New Lebanese minister says he won't permit attacks on police

New Lebanese minister says he won't permit attacks on police
Lebanese men pass in front of a coffee shop that was smashed by anti-government protesters, during a protest against the new government, in downtown Beirut, Lebanon, Wednesday, Jan. 22, 2020. Lebanon's new government, made up of members nominated by the Shiite group Hezbollah and its allies got down to business Wednesday, a day after it was formed. Questions arose immediately about its ability to halt a spiral of economic and political collapse. (AP Photo/Hussein Malla)


Lebanon’s new interior minister said Thursday he won’t permit attacks on security forces amid angry rioting that has gripped the country’s capital amid a deepening economic crisis.

Mohammed Fahmi spoke during a handover ceremony from the outgoing minister, two days after an emergency government was formed. That ended a three-month political vacuum on the heels of nationwide protests against the country’s long serving political class.

“I will not allow the attack on security forces who are carrying out their duties” to protect the country’s laws and properties, he said.

Meanwhile, Amnesty International called on the new government to “immediately rein in” security forces, which it said unlawfully used rubber bullets at close range against the protesters, injuring hundreds over the weekend before Fahmi took office. On Wednesday, the security forces did not use rubber bullets.

The new government is made up of appointees nominated by the Shiite militant group Hezbollah and its allies, raising questions about the Cabinet’s ability to drum up the international support needed to avoid economic collapse.

Parliament still must vote on the new government, although it is expected to approve the new Cabinet.

Many protesters have rejected the new government, saying it is still backed by the same traditional political powers they accuse of corruption.

Fahmi said he would guarantee that security forces won’t attack protesters and will protect their rights to freely express their opinion. He vowed to investigate any security forces violations “if they happen.”

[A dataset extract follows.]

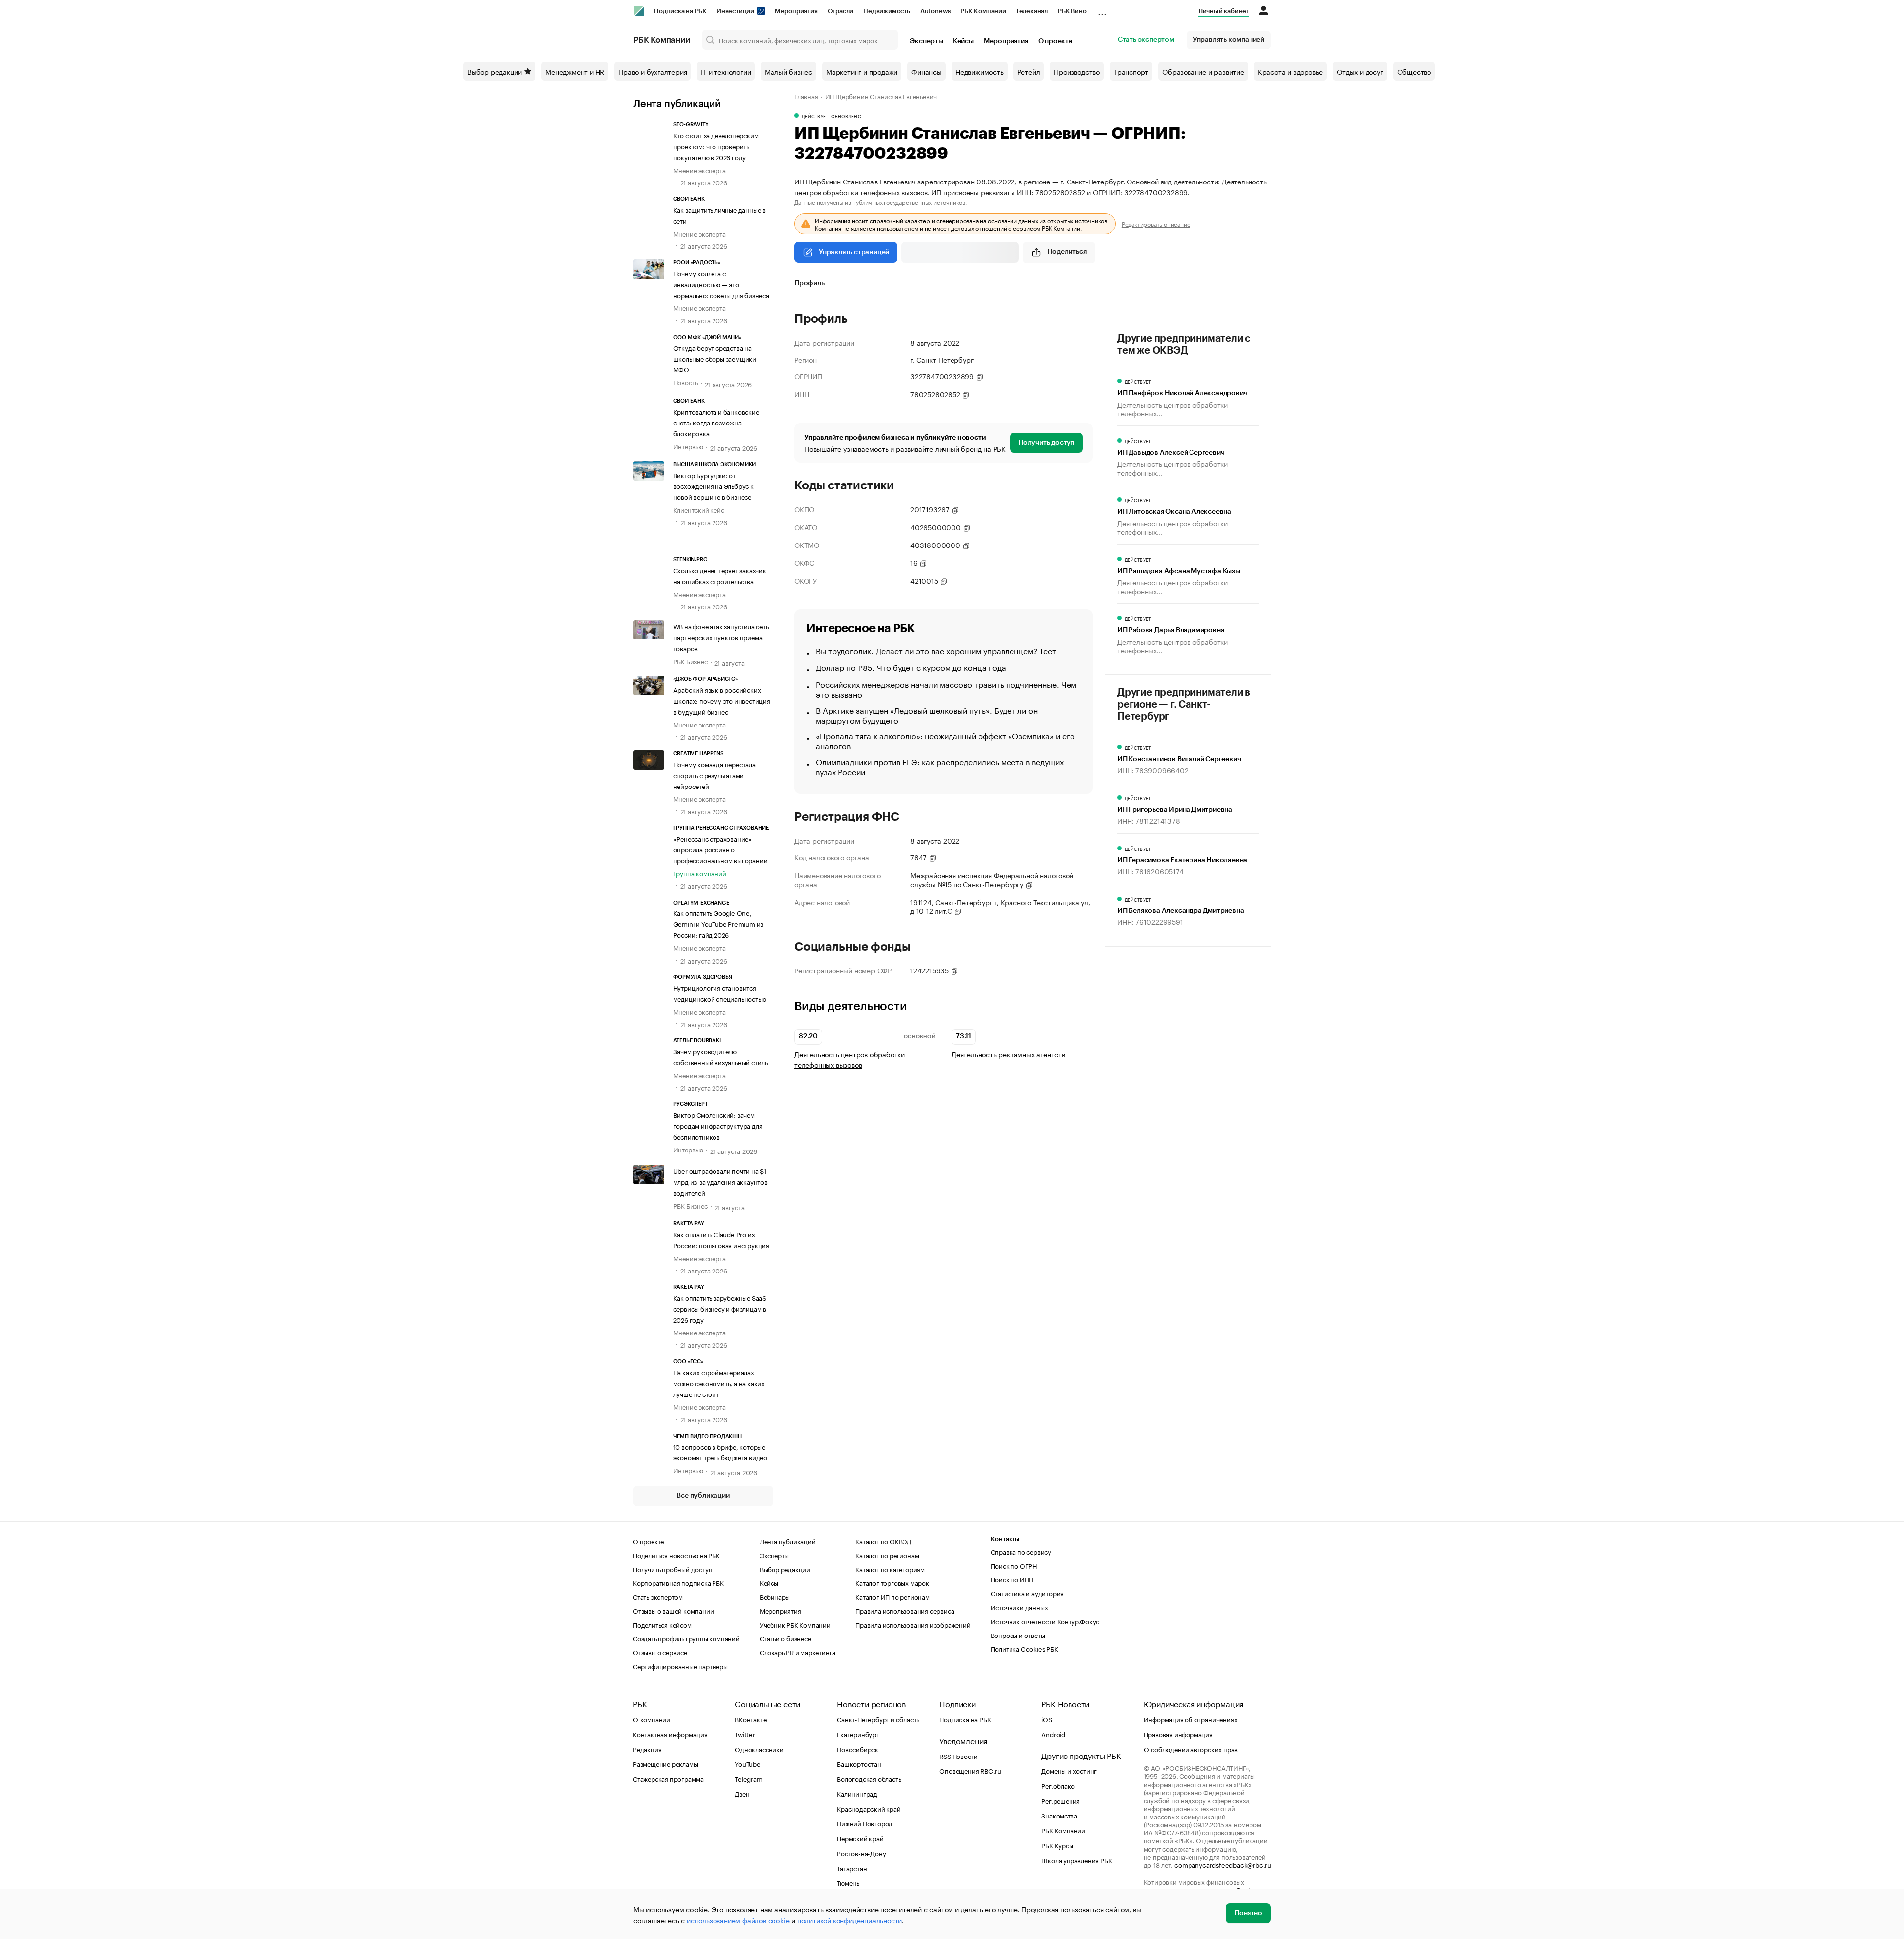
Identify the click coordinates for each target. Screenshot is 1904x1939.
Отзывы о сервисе (660, 1652)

Over the weekend, Beirut saw some of the most violent clashes between protesters and security forces yet. More than 500 people, including over 100 security forces, were injured in clashes outside the parliament building. Protesters hurled stones, firecrackers and flares at security forces who responded with rubber bullets, tear gas and water cannon. Several protesters were hit in their eyes.

On Wednesday, hours after the emergency government held its first meeting, hundreds of protesters gathered again outside parliament, attempting to break through security barriers and hurling stones. Clashes lasted late into the night, as security forces chased protesters down the streets.

Amnesty said with protests likely to continue over the next weeks, Lebanon’s newly formed government must “as a matter of urgency” prioritize reining in security forces and investigate the unlawful and excessive use of force.

It said security forces “shoot-to-harm,” causing serious injuries in the head, face, chin and mouth. At least three protesters were hit directly in the eye with rubber bullets. Amnesty said police also threatened two female protesters with rape.

Red Cross said at least 409 protesters were injured in clashes over the weekend.

“The new minister of interior must immediately rein in the (Internal Security Forces) and order them to comply with international standards and respect the right to assembly,” Heba Morayef, Middle East and North Africa regional director at Amnesty said. “Acts of violence by a minority of protesters does not justify a violent dispersal but should have been dealt with in a targeted manner.”

Morayef called for an investigation to provide “redress for the victims and send a strong signal that violence will not be tolerated.”